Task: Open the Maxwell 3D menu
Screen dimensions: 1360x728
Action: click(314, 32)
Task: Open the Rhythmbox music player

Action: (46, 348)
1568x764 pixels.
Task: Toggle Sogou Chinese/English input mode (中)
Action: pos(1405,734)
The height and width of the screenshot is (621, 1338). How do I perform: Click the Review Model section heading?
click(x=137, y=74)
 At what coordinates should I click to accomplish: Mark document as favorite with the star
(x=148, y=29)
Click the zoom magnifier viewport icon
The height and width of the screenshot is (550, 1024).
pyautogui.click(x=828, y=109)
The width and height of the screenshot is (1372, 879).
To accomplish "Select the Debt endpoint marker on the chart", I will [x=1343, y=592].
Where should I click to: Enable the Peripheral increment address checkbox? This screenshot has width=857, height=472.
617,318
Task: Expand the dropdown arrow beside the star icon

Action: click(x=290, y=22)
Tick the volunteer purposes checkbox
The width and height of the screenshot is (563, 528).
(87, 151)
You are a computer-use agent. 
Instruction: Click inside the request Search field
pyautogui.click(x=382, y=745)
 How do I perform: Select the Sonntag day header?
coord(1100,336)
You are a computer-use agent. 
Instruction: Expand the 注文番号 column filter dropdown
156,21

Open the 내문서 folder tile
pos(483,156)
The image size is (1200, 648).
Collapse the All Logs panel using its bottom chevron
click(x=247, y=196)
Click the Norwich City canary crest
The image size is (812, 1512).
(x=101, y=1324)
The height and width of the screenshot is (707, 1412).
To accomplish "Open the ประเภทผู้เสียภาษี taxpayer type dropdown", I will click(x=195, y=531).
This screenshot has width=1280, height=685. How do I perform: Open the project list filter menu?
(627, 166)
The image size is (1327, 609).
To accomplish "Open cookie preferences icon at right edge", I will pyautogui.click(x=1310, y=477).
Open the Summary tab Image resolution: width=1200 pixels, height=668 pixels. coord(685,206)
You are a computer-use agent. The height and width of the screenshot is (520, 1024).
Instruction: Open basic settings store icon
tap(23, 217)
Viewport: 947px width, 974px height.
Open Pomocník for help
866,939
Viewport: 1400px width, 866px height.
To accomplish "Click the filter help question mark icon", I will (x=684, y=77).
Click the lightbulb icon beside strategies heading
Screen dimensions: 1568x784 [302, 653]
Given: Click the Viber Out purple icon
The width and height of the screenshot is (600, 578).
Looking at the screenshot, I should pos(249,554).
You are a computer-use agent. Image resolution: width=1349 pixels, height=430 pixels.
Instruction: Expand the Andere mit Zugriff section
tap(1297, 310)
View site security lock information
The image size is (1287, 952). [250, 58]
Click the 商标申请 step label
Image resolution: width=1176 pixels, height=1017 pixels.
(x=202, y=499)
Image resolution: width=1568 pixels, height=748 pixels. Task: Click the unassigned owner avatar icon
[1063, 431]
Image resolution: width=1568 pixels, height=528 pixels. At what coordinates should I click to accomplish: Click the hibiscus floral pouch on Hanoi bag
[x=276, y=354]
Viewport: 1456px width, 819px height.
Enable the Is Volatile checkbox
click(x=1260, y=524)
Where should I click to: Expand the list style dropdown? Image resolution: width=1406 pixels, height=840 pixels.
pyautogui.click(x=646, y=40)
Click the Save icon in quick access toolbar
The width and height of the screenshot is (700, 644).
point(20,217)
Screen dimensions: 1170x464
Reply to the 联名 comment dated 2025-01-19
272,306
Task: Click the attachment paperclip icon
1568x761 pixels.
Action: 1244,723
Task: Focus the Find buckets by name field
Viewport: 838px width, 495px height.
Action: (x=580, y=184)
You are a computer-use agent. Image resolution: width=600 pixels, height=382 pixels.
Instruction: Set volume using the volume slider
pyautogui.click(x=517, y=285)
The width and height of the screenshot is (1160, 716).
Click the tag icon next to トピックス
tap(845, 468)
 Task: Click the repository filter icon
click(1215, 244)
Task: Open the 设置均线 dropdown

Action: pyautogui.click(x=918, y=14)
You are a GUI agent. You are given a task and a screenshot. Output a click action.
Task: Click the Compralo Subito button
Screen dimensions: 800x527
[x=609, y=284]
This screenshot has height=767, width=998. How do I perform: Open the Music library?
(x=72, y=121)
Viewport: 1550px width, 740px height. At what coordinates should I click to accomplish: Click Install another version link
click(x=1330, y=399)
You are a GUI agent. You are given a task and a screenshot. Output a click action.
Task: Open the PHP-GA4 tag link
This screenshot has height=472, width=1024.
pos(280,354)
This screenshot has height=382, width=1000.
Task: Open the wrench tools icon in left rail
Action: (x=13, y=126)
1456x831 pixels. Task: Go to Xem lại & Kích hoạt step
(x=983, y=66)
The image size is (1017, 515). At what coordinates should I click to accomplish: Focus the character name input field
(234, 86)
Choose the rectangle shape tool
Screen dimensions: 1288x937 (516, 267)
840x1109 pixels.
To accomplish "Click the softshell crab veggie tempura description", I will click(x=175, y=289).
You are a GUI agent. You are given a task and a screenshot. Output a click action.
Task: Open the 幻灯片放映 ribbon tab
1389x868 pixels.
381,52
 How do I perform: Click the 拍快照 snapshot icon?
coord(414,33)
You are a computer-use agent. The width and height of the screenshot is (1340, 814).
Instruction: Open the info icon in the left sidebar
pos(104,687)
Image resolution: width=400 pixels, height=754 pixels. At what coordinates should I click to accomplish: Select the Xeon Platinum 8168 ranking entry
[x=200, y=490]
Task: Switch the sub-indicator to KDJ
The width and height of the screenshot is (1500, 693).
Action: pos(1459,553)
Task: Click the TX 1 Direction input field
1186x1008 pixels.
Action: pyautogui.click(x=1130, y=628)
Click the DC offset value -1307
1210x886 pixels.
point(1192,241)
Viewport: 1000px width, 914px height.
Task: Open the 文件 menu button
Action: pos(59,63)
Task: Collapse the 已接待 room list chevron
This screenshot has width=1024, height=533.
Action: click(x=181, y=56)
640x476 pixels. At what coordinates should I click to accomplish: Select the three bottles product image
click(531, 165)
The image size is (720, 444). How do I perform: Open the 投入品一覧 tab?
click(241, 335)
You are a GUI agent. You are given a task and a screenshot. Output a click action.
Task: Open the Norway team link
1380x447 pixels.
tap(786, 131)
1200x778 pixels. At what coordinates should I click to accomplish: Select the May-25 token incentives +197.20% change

## [Aim]
Edit the records above so that each instance of "How do I perform" reads "How can I do", keeping every other line and character as it is.

## [Answer to the task]
Task: Open the Maxwell 3D menu
Screen dimensions: 1360x728
Action: click(314, 32)
Task: Open the Rhythmbox music player

Action: (46, 348)
1568x764 pixels.
Task: Toggle Sogou Chinese/English input mode (中)
Action: pos(1405,734)
The height and width of the screenshot is (621, 1338). How can I do: Click the Review Model section heading?
click(x=137, y=74)
 At what coordinates should I click to accomplish: Mark document as favorite with the star
(x=148, y=29)
Click the zoom magnifier viewport icon
The height and width of the screenshot is (550, 1024).
pyautogui.click(x=828, y=109)
The width and height of the screenshot is (1372, 879).
To accomplish "Select the Debt endpoint marker on the chart", I will [x=1343, y=592].
Where should I click to: Enable the Peripheral increment address checkbox? This screenshot has width=857, height=472.
617,318
Task: Expand the dropdown arrow beside the star icon

Action: click(x=290, y=22)
Tick the volunteer purposes checkbox
The width and height of the screenshot is (563, 528).
(87, 151)
You are a computer-use agent. 
Instruction: Click inside the request Search field
pyautogui.click(x=382, y=745)
 How can I do: Select the Sonntag day header?
coord(1100,336)
You are a computer-use agent. 
Instruction: Expand the 注文番号 column filter dropdown
156,21

Open the 내문서 folder tile
pos(483,156)
The image size is (1200, 648).
Collapse the All Logs panel using its bottom chevron
click(x=247, y=196)
Click the Norwich City canary crest
The image size is (812, 1512).
(x=101, y=1324)
The height and width of the screenshot is (707, 1412).
To accomplish "Open the ประเภทผู้เสียภาษี taxpayer type dropdown", I will click(x=195, y=531).
This screenshot has width=1280, height=685. How can I do: Open the project list filter menu?
(627, 166)
The image size is (1327, 609).
To accomplish "Open cookie preferences icon at right edge", I will pyautogui.click(x=1310, y=477).
Open the Summary tab Image resolution: width=1200 pixels, height=668 pixels. coord(685,206)
You are a computer-use agent. The height and width of the screenshot is (520, 1024).
Instruction: Open basic settings store icon
tap(23, 217)
Viewport: 947px width, 974px height.
Open Pomocník for help
866,939
Viewport: 1400px width, 866px height.
To accomplish "Click the filter help question mark icon", I will (x=684, y=77).
Click the lightbulb icon beside strategies heading
Screen dimensions: 1568x784 [302, 653]
Given: Click the Viber Out purple icon
The width and height of the screenshot is (600, 578).
Looking at the screenshot, I should pos(249,554).
You are a computer-use agent. Image resolution: width=1349 pixels, height=430 pixels.
Instruction: Expand the Andere mit Zugriff section
tap(1297, 310)
View site security lock information
The image size is (1287, 952). [250, 58]
Click the 商标申请 step label
Image resolution: width=1176 pixels, height=1017 pixels.
(x=202, y=499)
Image resolution: width=1568 pixels, height=748 pixels. Task: Click the unassigned owner avatar icon
[1063, 431]
Image resolution: width=1568 pixels, height=528 pixels. At what coordinates should I click to accomplish: Click the hibiscus floral pouch on Hanoi bag
[x=276, y=354]
Viewport: 1456px width, 819px height.
Enable the Is Volatile checkbox
click(x=1260, y=524)
Where should I click to: Expand the list style dropdown? Image resolution: width=1406 pixels, height=840 pixels.
pyautogui.click(x=646, y=40)
Click the Save icon in quick access toolbar
The width and height of the screenshot is (700, 644).
point(20,217)
Screen dimensions: 1170x464
Reply to the 联名 comment dated 2025-01-19
272,306
Task: Click the attachment paperclip icon
1568x761 pixels.
Action: 1244,723
Task: Focus the Find buckets by name field
Viewport: 838px width, 495px height.
Action: (x=580, y=184)
You are a computer-use agent. Image resolution: width=600 pixels, height=382 pixels.
Instruction: Set volume using the volume slider
pyautogui.click(x=517, y=285)
The width and height of the screenshot is (1160, 716).
Click the tag icon next to トピックス
tap(845, 468)
 Task: Click the repository filter icon
click(1215, 244)
Task: Open the 设置均线 dropdown

Action: pyautogui.click(x=918, y=14)
You are a GUI agent. You are given a task and a screenshot. Output a click action.
Task: Click the Compralo Subito button
Screen dimensions: 800x527
[x=609, y=284]
This screenshot has height=767, width=998. How can I do: Open the Music library?
(x=72, y=121)
Viewport: 1550px width, 740px height. At what coordinates should I click to accomplish: Click Install another version link
click(x=1330, y=399)
You are a GUI agent. You are given a task and a screenshot. Output a click action.
Task: Open the PHP-GA4 tag link
This screenshot has height=472, width=1024.
pos(280,354)
This screenshot has height=382, width=1000.
Task: Open the wrench tools icon in left rail
Action: (x=13, y=126)
1456x831 pixels. Task: Go to Xem lại & Kích hoạt step
(x=983, y=66)
The image size is (1017, 515). At what coordinates should I click to accomplish: Focus the character name input field
(234, 86)
Choose the rectangle shape tool
Screen dimensions: 1288x937 (516, 267)
840x1109 pixels.
To accomplish "Click the softshell crab veggie tempura description", I will click(x=175, y=289).
You are a GUI agent. You are given a task and a screenshot. Output a click action.
Task: Open the 幻灯片放映 ribbon tab
1389x868 pixels.
381,52
 How can I do: Click the 拍快照 snapshot icon?
coord(414,33)
You are a computer-use agent. The width and height of the screenshot is (1340, 814).
Instruction: Open the info icon in the left sidebar
pos(104,687)
Image resolution: width=400 pixels, height=754 pixels. At what coordinates should I click to accomplish: Select the Xeon Platinum 8168 ranking entry
[x=200, y=490]
Task: Switch the sub-indicator to KDJ
The width and height of the screenshot is (1500, 693).
Action: pos(1459,553)
Task: Click the TX 1 Direction input field
1186x1008 pixels.
Action: pyautogui.click(x=1130, y=628)
Click the DC offset value -1307
1210x886 pixels.
point(1192,241)
Viewport: 1000px width, 914px height.
Task: Open the 文件 menu button
Action: pos(59,63)
Task: Collapse the 已接待 room list chevron
This screenshot has width=1024, height=533.
Action: click(x=181, y=56)
640x476 pixels. At what coordinates should I click to accomplish: Select the three bottles product image
click(531, 165)
The image size is (720, 444). How can I do: Open the 投入品一覧 tab?
click(241, 335)
You are a GUI agent. You are given a task and a screenshot. Output a click action.
Task: Open the Norway team link
1380x447 pixels.
tap(786, 131)
1200x778 pixels. At what coordinates should I click to accomplish: Select the May-25 token incentives +197.20% change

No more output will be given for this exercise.